Souvent vanté pour ses bienfaits digestifs et anti-inflammatoires, le curcuma n’est pourtant pas sans danger. Aux États-Unis, une femme de 57 ans a frôlé la greffe du foie après avoir pris quotidiennement des gélules de curcuma. Une alerte de plus sur les risques liés aux compléments alimentaires, souvent perçus comme anodins.
C’est en mars dernier que Katie Mohan, 57 ans, décide de suivre les conseils d’un médecin repérés sur Instagram, qui évoquait les vertus anti-inflammatoires du curcuma, en particulier pour les douleurs articulaires. Convaincue par cette présentation, elle commence à consommer des gélules contenant du curcuma ou sa substance active, la curcumine, dans l’espoir de soulager ses douleurs chroniques.
Au fil des semaines, pourtant, la santé de l’Américaine décline lentement mais sûrement. Maux d’estomac persistants, nausées, fatigue, urines foncées… Autant de symptômes qu’elle ne relie pas immédiatement à la prise quotidienne de ces compléments. « Je ne me sentais pas bien en général », confie-t-elle plus tard à NBC News. Le lien entre ces troubles et sa routine de supplémentation lui échappe totalement.
Une révélation télévisée et une hospitalisation d’urgence
C’est en mai que la situation bascule. En regardant un reportage sur la hausse inquiétante des cas d’intoxication hépatique liés aux plantes médicinales, Katie Mohan comprend enfin. « J’ai eu une révélation. J’avais empoisonné mon foie », déclare-t-elle. Le lendemain, elle se rend aux urgences, où une batterie d’analyses révèle des résultats alarmants.
Les examens montrent un taux d’enzymes hépatiques 60 fois supérieur à la normale, une indication claire d’un dysfonctionnement hépatique majeur. Rapidement transférée dans un hôpital spécialisé à New York, elle frôle l’insuffisance hépatique terminale. « Katie était à deux doigts d’une greffe », confirme le Dr Nikolaos Pyrsopoulos, hépatologue au NYU Langone.
Pendant six jours, la patiente est placée sous traitement intensif, avec perfusions et surveillance constante. Grâce à une prise en charge rapide, son foie commence à se régénérer, et elle peut regagner son domicile début juillet. Éprouvée, elle confie : « Je ne prendrai plus jamais de compléments alimentaires ! »
Des effets secondaires connus mais sous-estimés
Le cas de Katie Mohan n’est pas isolé.
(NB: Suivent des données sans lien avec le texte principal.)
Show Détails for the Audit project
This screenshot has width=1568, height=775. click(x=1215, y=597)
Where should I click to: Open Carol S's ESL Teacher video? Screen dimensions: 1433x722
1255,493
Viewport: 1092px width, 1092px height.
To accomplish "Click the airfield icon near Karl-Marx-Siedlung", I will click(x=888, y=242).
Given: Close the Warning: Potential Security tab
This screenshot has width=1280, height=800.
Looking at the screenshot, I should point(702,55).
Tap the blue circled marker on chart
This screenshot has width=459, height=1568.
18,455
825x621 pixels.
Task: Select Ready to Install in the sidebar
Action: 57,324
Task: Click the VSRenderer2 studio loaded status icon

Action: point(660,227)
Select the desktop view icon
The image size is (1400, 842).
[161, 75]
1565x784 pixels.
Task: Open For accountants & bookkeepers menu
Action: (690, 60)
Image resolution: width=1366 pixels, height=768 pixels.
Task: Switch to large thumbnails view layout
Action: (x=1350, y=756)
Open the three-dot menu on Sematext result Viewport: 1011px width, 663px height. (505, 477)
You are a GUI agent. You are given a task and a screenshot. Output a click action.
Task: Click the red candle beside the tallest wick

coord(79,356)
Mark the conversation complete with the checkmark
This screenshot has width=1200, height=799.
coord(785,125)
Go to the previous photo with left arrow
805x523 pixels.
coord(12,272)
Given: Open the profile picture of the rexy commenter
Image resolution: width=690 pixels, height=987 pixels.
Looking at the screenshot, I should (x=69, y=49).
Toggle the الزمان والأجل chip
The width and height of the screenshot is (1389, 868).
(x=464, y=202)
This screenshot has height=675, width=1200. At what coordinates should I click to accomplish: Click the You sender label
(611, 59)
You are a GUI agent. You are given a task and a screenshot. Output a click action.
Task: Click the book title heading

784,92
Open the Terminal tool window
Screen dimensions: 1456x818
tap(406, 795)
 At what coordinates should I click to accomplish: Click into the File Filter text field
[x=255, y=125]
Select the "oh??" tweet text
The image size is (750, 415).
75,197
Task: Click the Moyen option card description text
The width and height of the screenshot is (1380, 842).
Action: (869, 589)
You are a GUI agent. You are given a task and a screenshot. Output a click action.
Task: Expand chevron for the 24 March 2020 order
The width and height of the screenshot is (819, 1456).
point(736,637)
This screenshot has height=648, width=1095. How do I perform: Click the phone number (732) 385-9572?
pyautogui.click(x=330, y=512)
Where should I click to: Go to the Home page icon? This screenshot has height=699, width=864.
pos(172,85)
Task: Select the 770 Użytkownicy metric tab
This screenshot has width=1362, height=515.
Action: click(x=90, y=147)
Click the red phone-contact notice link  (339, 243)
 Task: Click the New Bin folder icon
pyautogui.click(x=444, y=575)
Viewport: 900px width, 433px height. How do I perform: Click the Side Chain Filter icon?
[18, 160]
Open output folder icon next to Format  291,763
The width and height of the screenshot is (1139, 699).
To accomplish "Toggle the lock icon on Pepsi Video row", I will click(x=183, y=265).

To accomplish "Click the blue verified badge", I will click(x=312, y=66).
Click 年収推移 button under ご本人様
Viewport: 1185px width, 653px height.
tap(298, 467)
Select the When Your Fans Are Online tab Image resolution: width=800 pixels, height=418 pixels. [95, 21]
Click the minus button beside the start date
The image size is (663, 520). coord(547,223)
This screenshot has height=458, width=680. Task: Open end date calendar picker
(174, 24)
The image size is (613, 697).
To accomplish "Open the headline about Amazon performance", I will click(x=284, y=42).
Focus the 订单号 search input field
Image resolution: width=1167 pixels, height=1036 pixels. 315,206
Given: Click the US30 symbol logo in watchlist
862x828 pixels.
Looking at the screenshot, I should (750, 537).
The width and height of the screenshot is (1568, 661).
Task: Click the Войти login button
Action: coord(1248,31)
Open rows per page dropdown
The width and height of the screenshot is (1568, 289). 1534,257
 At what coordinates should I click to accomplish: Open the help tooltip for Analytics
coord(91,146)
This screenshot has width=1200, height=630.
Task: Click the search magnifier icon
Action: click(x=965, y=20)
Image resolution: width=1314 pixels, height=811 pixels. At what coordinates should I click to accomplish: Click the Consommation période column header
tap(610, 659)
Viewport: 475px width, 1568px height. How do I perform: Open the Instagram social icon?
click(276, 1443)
En 2022, l’Agence nationale de sécurité sanitaire (Anses) a recensé une centaine de signalements d’hépatites liées à des gélules de curcuma, confirmant que cette plante, pourtant naturelle, n’est pas exempte de risques. Le danger réside souvent dans les concentrations élevées de curcumine contenues dans certains compléments, bien supérieures à ce que l’on trouve dans l’alimentation.
Le curcuma est formellement déconseillé dans plusieurs situations médicales :
Obstruction des voies biliaires,
Antécédents de maladies hépatiques,
PUBLICITÉ:Ulcères de l’estomac ou du duodénum,
Calculs rénaux.
Dans ces cas, une supplémentation peut aggraver les symptômes ou provoquer des lésions internes graves. Pourtant, ces informations figurent rarement de façon explicite sur les emballages des produits disponibles en ligne ou en parapharmacie.
Une dose maximale à ne pas dépasser
Selon l’Autorité européenne de sécurité des aliments (Efsa), la dose journalière admissible de curcumine est de 180 mg pour un adulte de 60 kg. Au-delà de ce seuil, les risques d’effets indésirables augmentent sensiblement, surtout en cas de consommation prolongée. Le problème, c’est que beaucoup de consommateurs ignorent totalement cette limite, ou pensent que « naturel » rime forcément avec « inoffensif ».
Les compléments alimentaires échappent encore à une régulation aussi stricte que les médicaments, ce qui rend leur usage plus risqué qu’on ne le croit. Sans avis médical, leur consommation peut entraîner des complications graves, comme l’ont montré de nombreux cas ces dernières années.
Le curcuma : utile, mais pas sans précautions
S’il ne fait aucun doute que le curcuma possède des propriétés bénéfiques en matière de digestion, d’inflammation et d’oxydation, il doit être consommé avec modération et discernement. En usage culinaire, il ne présente pas de danger connu. En revanche, sous forme concentrée, il nécessite un encadrement médical, surtout chez les personnes fragiles.
Le parcours de Katie Mohan illustre une tendance inquiétante : la médicalisation de l’automédication, alimentée par les réseaux sociaux, les influenceurs santé et les promesses miracles. Son témoignage, salvateur, alerte sur l’urgence d’une vigilance accrue face à l’essor des produits dits naturels, dont les effets secondaires sont encore trop souvent sous-estimés.